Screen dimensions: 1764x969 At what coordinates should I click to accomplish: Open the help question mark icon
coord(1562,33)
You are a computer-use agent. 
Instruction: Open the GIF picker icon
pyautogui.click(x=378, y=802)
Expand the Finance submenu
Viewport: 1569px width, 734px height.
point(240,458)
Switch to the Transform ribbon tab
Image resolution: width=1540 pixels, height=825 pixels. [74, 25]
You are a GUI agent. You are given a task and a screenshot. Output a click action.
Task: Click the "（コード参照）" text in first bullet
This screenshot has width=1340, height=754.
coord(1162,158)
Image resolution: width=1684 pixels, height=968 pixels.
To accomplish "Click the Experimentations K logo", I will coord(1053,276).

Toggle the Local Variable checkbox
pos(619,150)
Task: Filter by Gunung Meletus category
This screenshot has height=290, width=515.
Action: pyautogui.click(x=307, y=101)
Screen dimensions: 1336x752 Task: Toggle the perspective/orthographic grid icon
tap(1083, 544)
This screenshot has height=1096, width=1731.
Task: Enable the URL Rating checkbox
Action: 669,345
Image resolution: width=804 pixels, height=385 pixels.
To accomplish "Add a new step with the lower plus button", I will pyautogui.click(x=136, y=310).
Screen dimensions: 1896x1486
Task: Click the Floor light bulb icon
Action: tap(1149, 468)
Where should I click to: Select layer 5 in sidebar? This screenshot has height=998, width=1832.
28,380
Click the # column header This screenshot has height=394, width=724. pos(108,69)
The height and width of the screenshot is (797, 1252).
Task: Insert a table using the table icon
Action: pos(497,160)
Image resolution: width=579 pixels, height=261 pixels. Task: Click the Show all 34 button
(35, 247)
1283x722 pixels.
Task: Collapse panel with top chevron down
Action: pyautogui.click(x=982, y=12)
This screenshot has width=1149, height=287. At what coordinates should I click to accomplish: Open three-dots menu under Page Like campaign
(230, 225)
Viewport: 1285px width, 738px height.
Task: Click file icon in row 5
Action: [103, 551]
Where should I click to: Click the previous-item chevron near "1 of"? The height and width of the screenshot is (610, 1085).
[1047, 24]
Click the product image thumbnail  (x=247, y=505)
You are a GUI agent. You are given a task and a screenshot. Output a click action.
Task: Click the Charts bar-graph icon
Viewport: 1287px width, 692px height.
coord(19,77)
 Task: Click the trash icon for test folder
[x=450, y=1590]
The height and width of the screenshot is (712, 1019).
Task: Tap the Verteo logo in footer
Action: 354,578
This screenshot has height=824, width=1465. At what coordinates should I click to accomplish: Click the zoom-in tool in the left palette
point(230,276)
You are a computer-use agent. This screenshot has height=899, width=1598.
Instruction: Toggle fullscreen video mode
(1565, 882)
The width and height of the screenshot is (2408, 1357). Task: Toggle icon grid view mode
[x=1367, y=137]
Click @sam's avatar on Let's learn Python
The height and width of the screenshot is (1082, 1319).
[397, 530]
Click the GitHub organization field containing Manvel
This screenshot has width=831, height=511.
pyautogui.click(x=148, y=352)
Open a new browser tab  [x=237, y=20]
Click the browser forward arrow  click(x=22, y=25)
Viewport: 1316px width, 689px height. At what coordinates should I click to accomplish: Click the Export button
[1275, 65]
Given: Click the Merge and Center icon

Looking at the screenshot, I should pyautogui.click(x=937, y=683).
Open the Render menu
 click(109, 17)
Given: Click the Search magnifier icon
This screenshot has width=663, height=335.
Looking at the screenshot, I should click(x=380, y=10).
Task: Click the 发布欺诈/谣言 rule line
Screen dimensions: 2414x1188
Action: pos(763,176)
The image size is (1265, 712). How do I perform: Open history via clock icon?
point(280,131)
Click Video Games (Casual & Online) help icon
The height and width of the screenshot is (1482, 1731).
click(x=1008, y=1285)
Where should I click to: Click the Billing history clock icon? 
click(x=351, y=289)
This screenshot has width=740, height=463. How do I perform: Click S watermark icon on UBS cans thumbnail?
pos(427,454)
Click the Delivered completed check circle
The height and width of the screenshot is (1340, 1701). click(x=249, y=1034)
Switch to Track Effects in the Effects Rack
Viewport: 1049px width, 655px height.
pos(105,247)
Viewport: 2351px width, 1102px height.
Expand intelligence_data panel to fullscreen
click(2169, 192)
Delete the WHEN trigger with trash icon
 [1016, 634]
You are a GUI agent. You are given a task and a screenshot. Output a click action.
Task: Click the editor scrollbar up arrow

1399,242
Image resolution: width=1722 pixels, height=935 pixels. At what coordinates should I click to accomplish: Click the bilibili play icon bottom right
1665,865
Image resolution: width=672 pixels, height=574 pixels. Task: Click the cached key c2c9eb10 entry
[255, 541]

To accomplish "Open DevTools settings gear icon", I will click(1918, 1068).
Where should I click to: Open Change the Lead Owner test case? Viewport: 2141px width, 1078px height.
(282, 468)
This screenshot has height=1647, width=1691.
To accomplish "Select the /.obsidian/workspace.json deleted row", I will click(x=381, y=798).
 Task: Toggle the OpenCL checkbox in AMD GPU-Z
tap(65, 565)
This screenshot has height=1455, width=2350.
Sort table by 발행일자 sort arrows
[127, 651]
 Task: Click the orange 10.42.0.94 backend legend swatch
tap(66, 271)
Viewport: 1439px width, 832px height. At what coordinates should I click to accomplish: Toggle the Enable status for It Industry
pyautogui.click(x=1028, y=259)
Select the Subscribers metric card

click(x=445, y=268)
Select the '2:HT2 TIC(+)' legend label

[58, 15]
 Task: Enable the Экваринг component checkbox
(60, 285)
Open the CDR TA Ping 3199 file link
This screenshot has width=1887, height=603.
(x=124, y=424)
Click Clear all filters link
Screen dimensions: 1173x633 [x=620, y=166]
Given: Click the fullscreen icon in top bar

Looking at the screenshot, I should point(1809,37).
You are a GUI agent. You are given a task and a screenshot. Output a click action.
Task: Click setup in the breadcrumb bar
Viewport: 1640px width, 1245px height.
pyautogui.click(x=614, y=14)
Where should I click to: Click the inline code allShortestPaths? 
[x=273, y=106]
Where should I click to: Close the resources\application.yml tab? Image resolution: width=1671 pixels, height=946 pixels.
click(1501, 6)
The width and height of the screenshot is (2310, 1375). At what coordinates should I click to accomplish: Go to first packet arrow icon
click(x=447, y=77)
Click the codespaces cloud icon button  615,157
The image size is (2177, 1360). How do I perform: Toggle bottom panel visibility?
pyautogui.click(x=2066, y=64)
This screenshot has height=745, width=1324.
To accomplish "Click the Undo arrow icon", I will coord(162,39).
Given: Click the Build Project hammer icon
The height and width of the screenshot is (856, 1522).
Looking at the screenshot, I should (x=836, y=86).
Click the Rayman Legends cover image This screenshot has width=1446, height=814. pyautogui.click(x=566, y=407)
:::::
(The task) Set down, unchanged, only those lines above that fall between the line with "Click Clear all filters link" and the line with "Click the codespaces", the two end lines included.

(Solved exercise)
Click Clear all filters link
Screen dimensions: 1173x633 [x=620, y=166]
Given: Click the fullscreen icon in top bar

Looking at the screenshot, I should point(1809,37).
You are a GUI agent. You are given a task and a screenshot. Output a click action.
Task: Click setup in the breadcrumb bar
Viewport: 1640px width, 1245px height.
pyautogui.click(x=614, y=14)
Where should I click to: Click the inline code allShortestPaths? 
[x=273, y=106]
Where should I click to: Close the resources\application.yml tab? Image resolution: width=1671 pixels, height=946 pixels.
click(1501, 6)
The width and height of the screenshot is (2310, 1375). At what coordinates should I click to accomplish: Go to first packet arrow icon
click(x=447, y=77)
Click the codespaces cloud icon button  615,157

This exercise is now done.